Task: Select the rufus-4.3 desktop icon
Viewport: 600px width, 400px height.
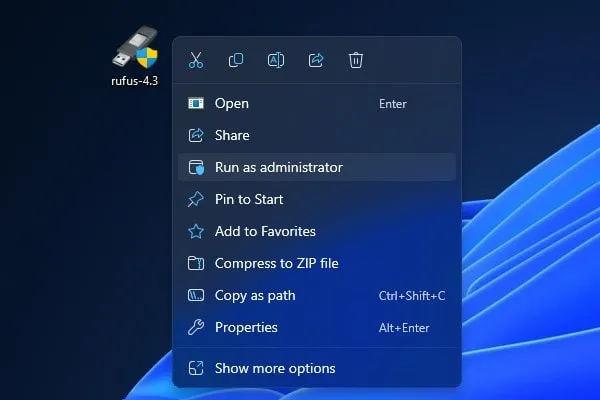Action: click(134, 50)
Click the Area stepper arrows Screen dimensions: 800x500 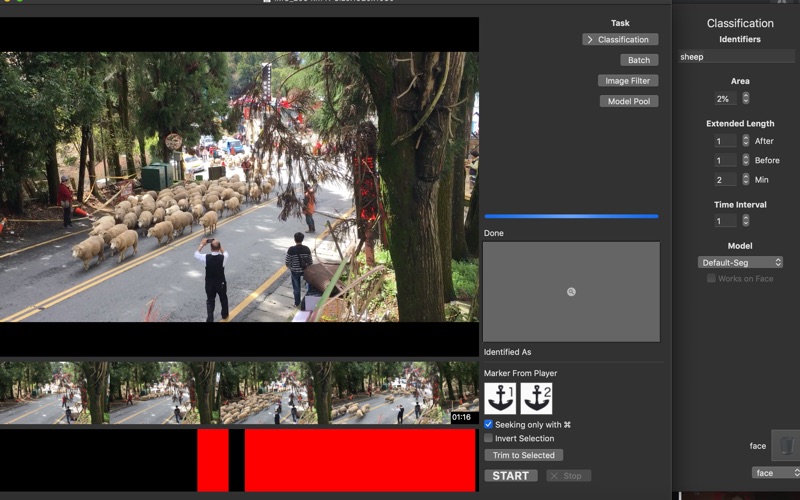click(x=745, y=99)
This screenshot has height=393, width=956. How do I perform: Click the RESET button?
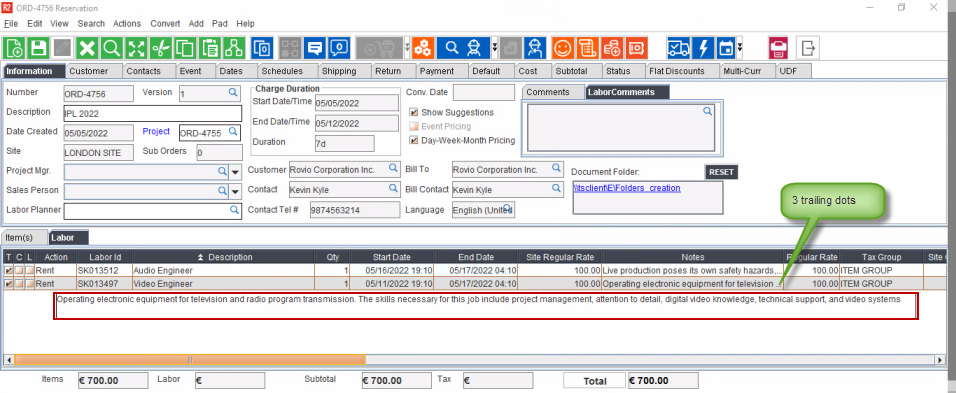pyautogui.click(x=721, y=172)
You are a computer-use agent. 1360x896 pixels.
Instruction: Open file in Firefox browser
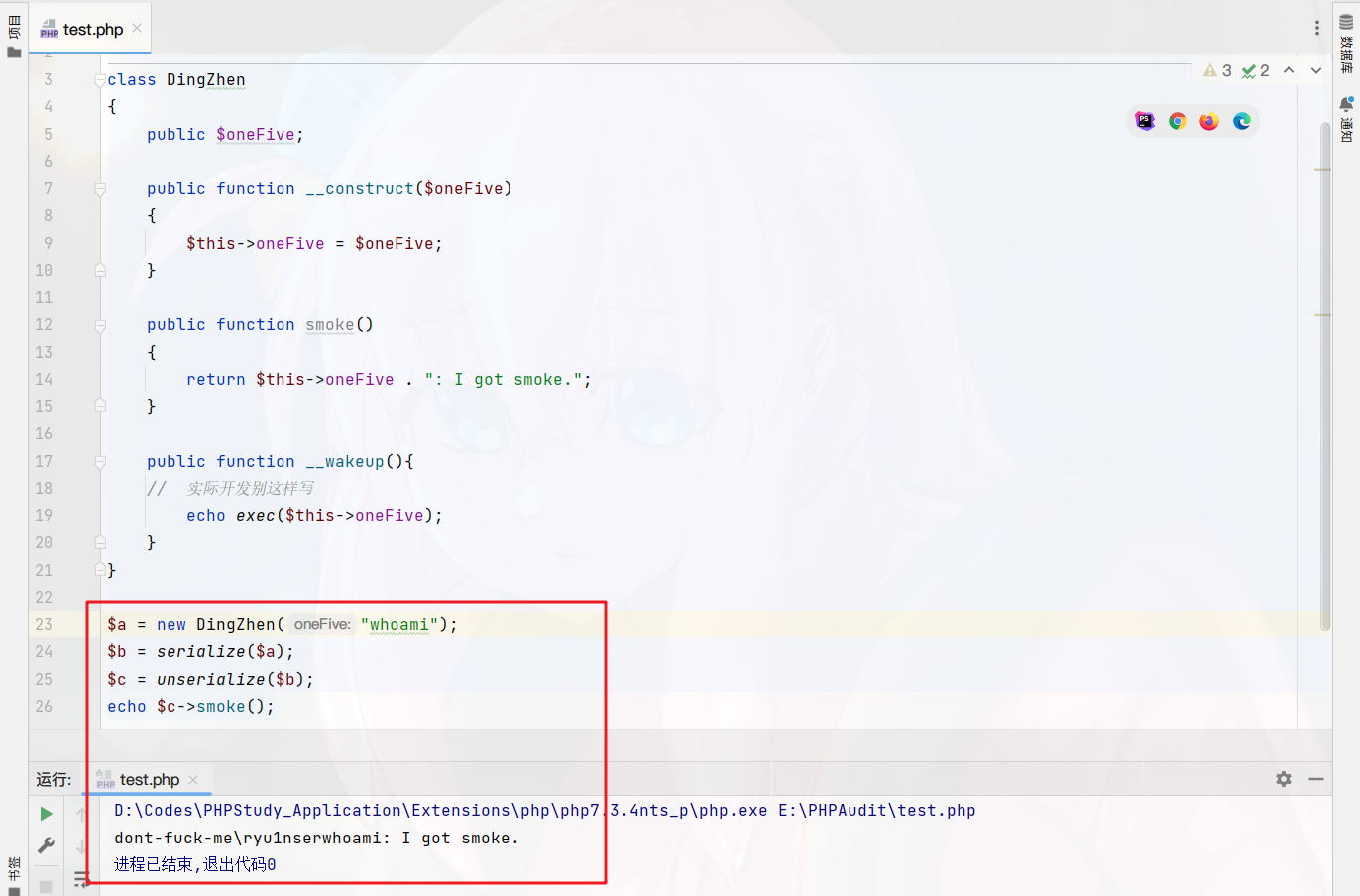1209,121
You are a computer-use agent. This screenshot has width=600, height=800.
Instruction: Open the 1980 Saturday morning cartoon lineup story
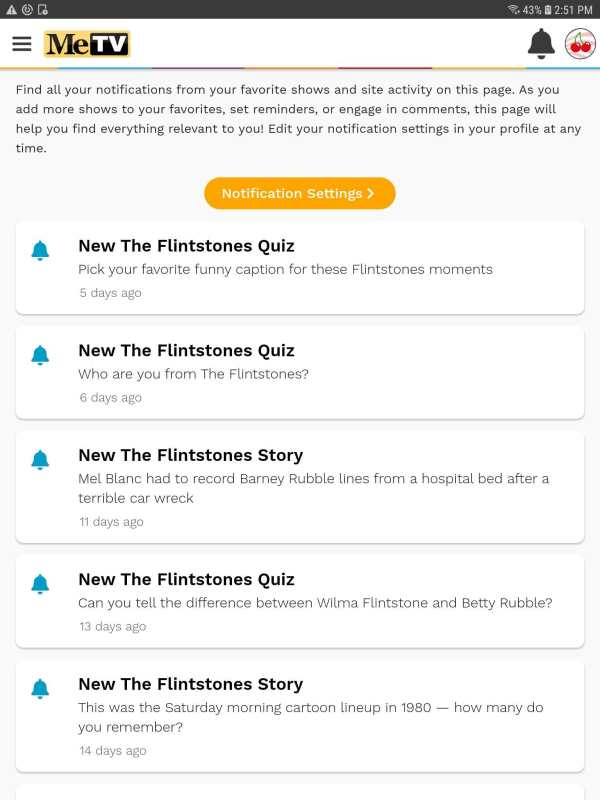click(300, 716)
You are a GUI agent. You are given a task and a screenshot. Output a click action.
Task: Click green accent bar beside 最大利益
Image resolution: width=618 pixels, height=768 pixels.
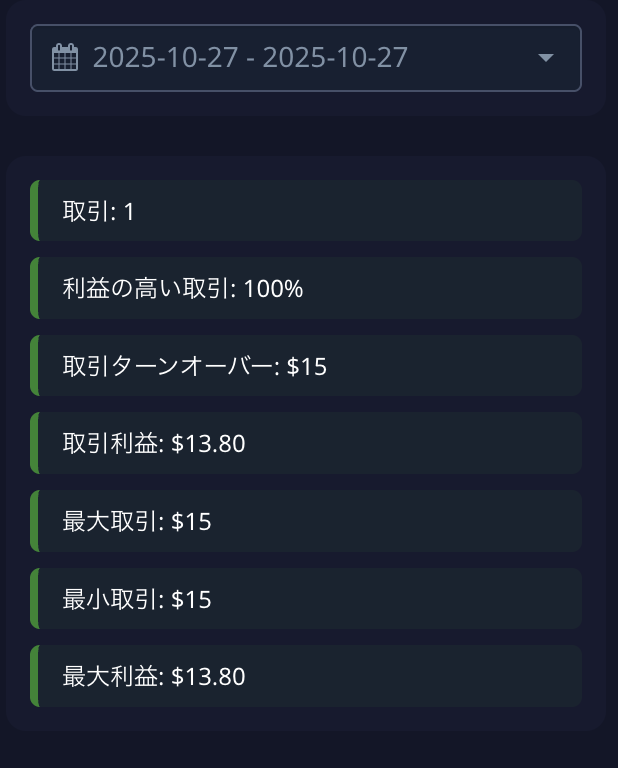pos(34,676)
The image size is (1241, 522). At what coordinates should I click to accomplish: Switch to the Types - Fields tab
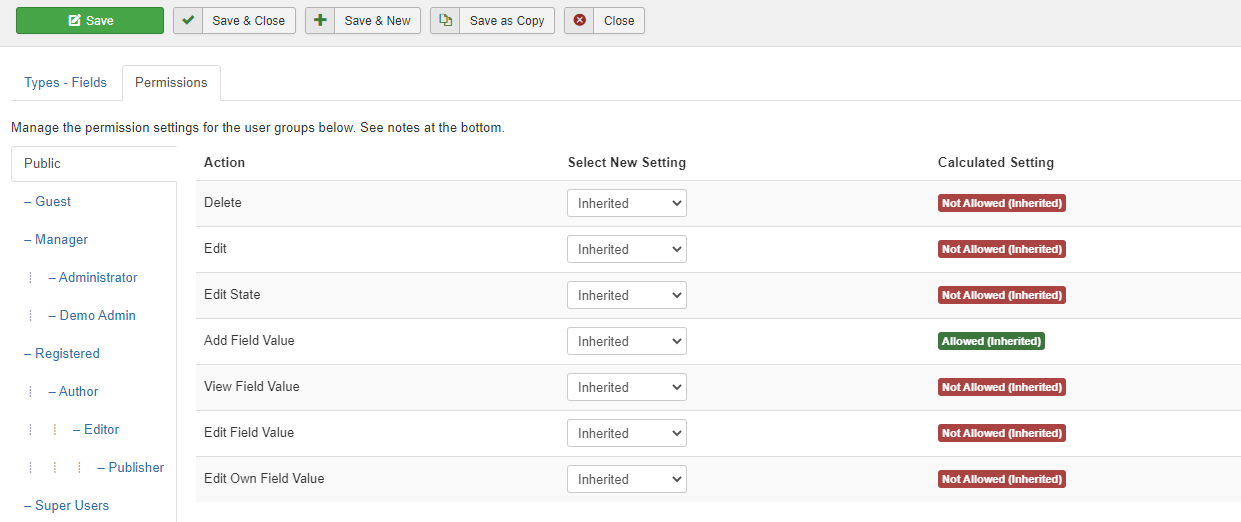pyautogui.click(x=66, y=83)
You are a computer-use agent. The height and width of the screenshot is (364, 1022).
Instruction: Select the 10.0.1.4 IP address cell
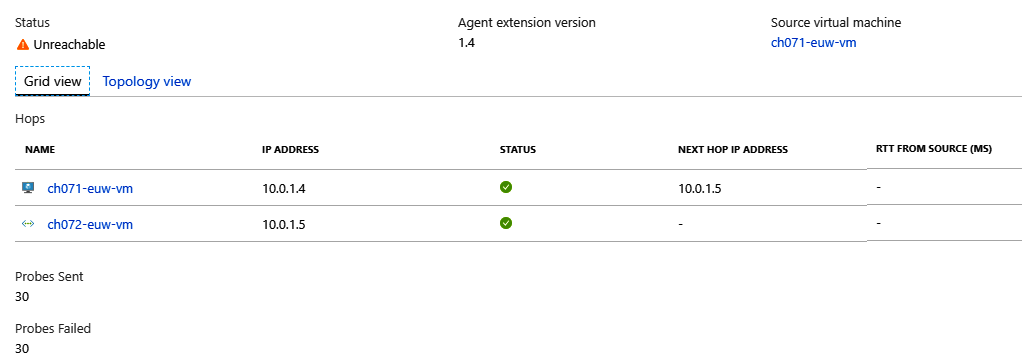click(x=284, y=189)
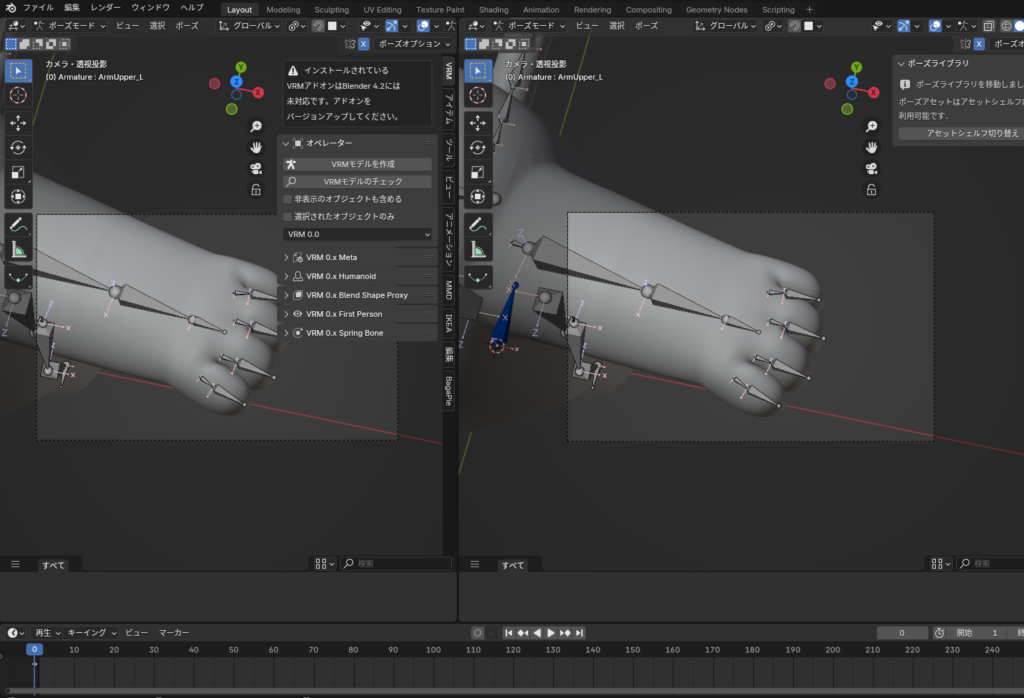Click the camera view icon in left viewport
The width and height of the screenshot is (1024, 698).
click(x=256, y=168)
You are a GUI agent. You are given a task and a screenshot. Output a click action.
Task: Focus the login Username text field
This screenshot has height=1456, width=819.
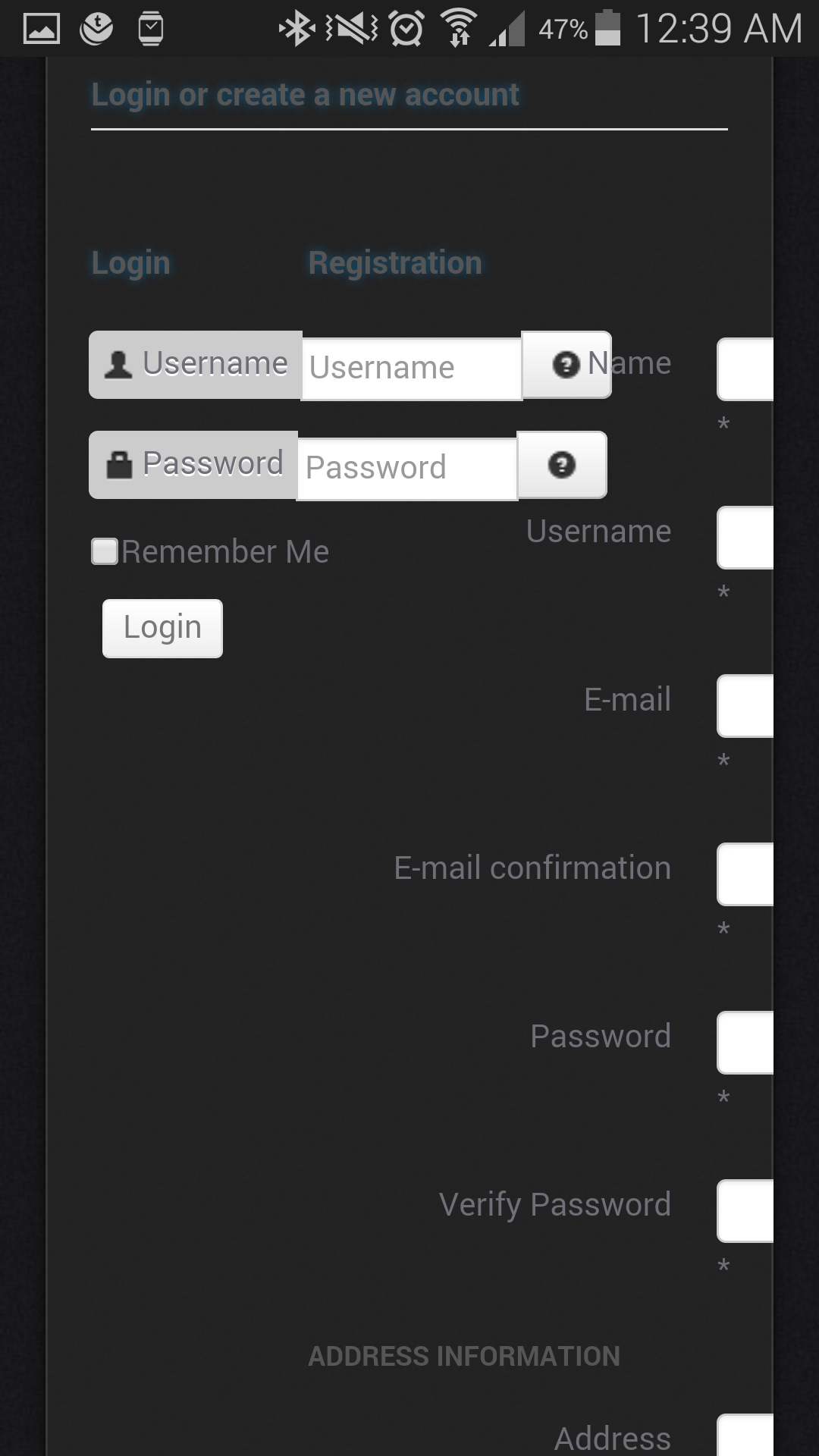[x=411, y=369]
+ + + + + + +
Determine how many lines of the material hold "computer", and respond with that number only.

3